• _Passage provided_:

──────────

World ski chief working to 'minimise and mitigate' racing dangers
The France men's team would have been top of any alpine skiing pundit's list to be among the leaders of the medals table at this month's World Ski Championships in Saalbach.
But things changed, as they often do in elite ski racing, in the bat of two eyelids, crashes ruling out speedster Cyprien Sarrazin and all-rounder Alexis Pinturault.
Sarrazin took a dreadful tumble in training in December in Bormio, where men will race at next year's Winter Olympics.
He underwent surgery for a bleed on the brain, and was immediately ruled out for the season.
There was similar heart-breaking news for Pinturault, who broke a leg in last month's Kitzbuehel super-G.
"This is not a new thing," Johan Eliasch, president of the International Ski Federation (FIS), told AFP in Paris of crashes.
"Some years we have more accidents than others."
Eliasch is in the race to replace Thomas Bach as president of the International Olympic Committee (IOC), but has a vested interest in ski race safety as a former chief executive at US-Austrian sports equipment manufacturer Head.
"What is clear is that with the introduction of new technologies, with greater cooperation with the industry and more focus in this area, we can definitely make big improvements," Eliasch said.
"Coming from the industry, and having been very involved in research and development over the years because that's my favourite area, we are pushing this at a speed which has not been seen before, together with the athletes."
Innovations include the introduction of airbags, not universally liked by all athletes.
"There is plenty more we can do here," Eliasch said. "For instance, not only for the torso, but also for the head, neck and knees."
Other ideas include helmets that can withstand multiple impacts, race suits made of cut-proof material and electronic release bindings, so that the ski comes off and doesn't become an "obstacle" that can catch in netting, something that often leads to more trauma.
"This is something that I personally take great interest in, it's very important to me because the athletes need to feel safe," said the 62-year-old Anglo-Swede.
"The world gets to see people skiing at 100mph (161kmh)," he said.
"It's really our job here to make sure that we mitigate and minimise the risk when they're out there."

──────────

Saved data entries
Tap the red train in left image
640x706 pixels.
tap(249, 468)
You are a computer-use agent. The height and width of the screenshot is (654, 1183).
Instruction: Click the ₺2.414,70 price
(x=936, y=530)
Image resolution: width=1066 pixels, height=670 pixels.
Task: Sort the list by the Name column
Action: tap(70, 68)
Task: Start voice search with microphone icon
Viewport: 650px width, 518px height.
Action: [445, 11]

──────────

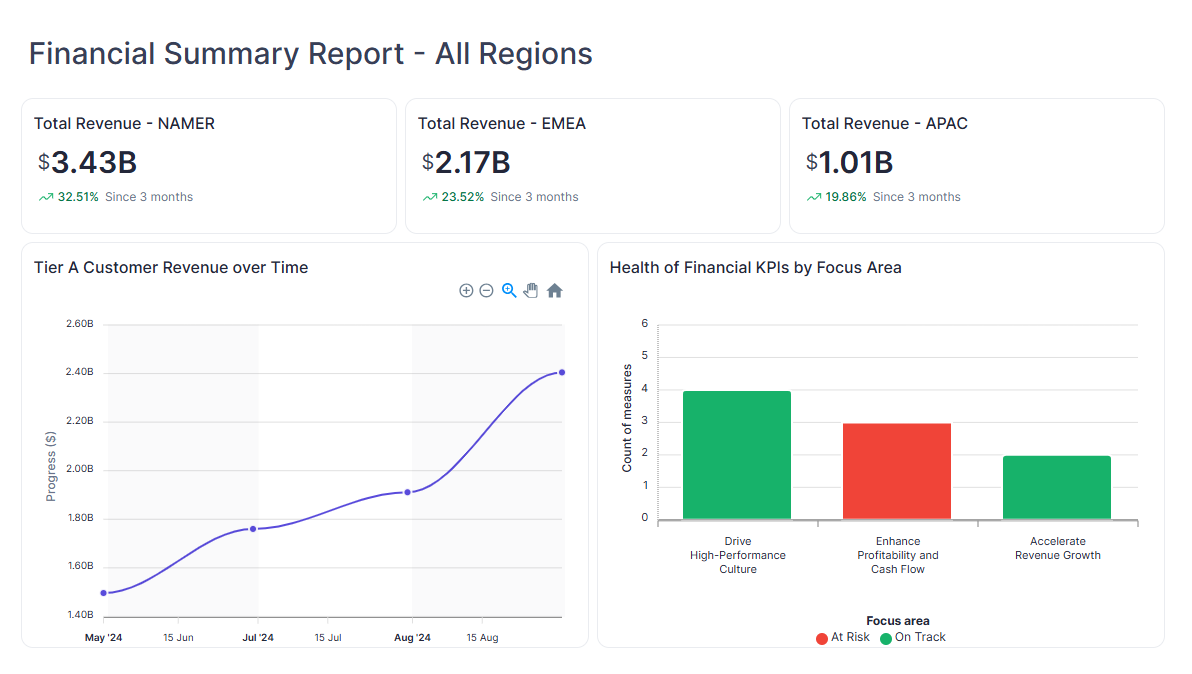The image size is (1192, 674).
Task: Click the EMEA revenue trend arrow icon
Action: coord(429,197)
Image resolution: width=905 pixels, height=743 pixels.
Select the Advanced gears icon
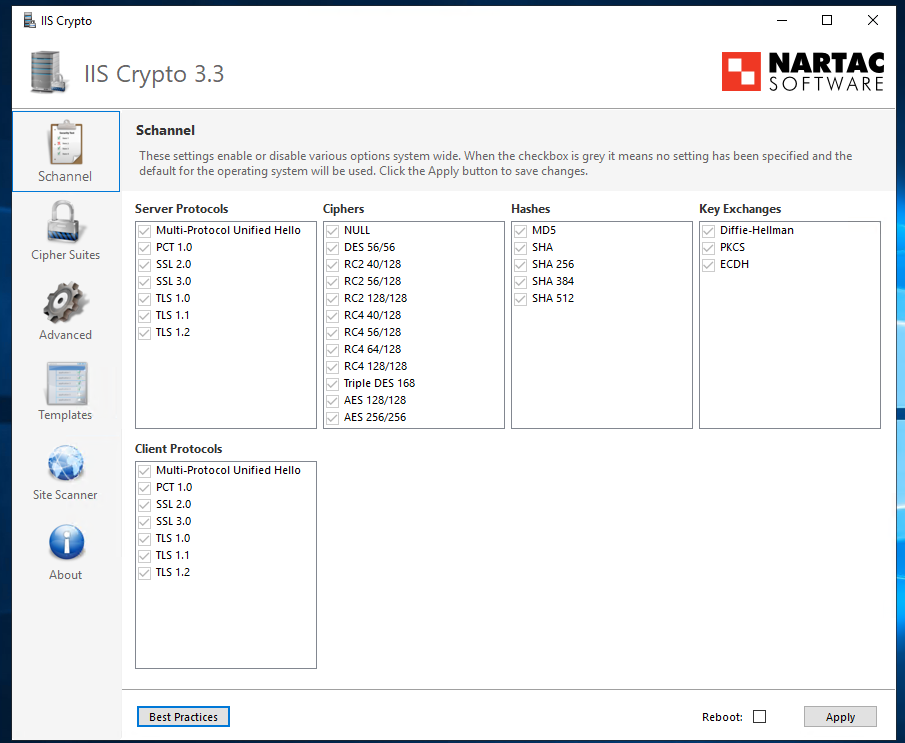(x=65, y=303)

──────────

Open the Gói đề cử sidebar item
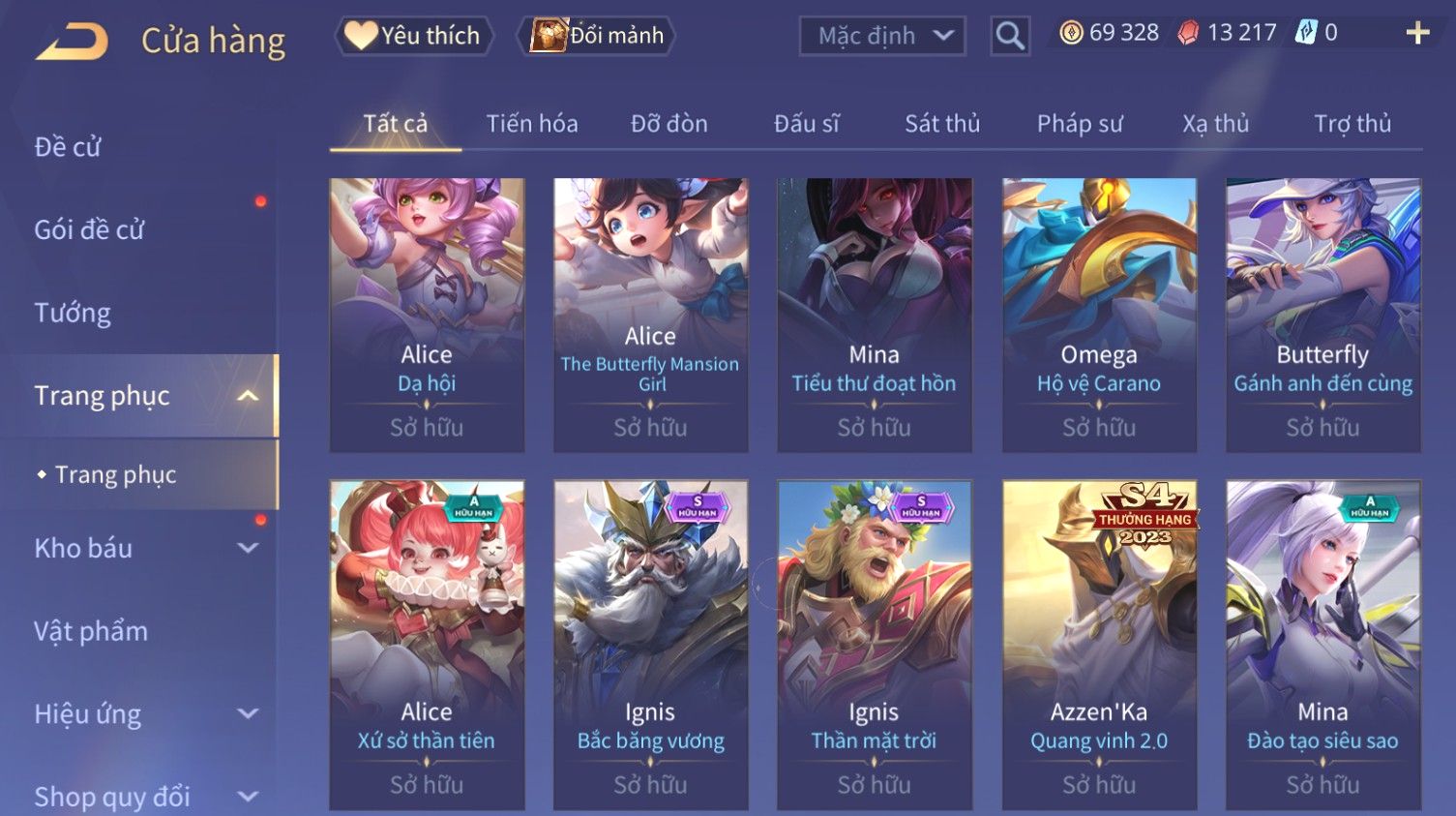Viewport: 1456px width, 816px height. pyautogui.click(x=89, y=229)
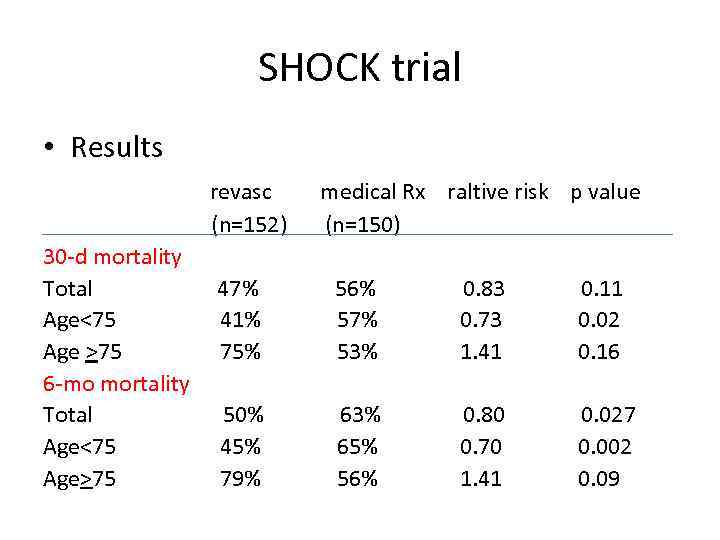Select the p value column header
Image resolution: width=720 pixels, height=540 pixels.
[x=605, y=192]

──────────

• _Brief 1_:
According to the article on ski racing safety, where did Cyprien Sarrazin crash in training?
• _Brief 2_:
Please continue the article on ski racing safety, starting after its final sentence.

• _Written reply 1_:
In Bormio, in December.

• _Written reply 2_:
- 'Always go fast' -
Course setting was also a factor, Eliasch added, expressing confidence that something could be done in the coming seasons.
"The terrain is something which is part of the race," he acknowledged.
"If you don't have jumps and you don't have compressions, it's not going to really be a race anymore.
"But we can pick and choose where these obstacles are so that they're very easy to see."
US speed star Lindsey Vonn, the 2010 Olympic downhill gold medallist who also has eight world championship medals and 82 World Cup victories to her name, suggested changes in equipment would not "help anything".
"We're always going to find a way to be faster. There were multiple changes over the course of my career, at least with the equipment, and we're still going faster than before.
"An easy solution is just change the course, make each turn a metre or two metres farther apart and more turning, and you slow us down by five or 10kmh."
Vonn also raised the idea of having "testers" who would travel to every single World Cup event.
"A lot of times we don't have appropriate testers and we can't tell what the terrain will do," she said.
"When we send the first girls down the training run, sometimes the jumps are too big and the terrain is too much and the speeds are too high, and that should be something that should be known beforehand."
Vonn added: "But as athletes will always take the risk, we'll always go fast. So there's no way to eliminate the risk, but there are small things that can make a pretty big difference that wouldn't cost a lot and wouldn't take much effort."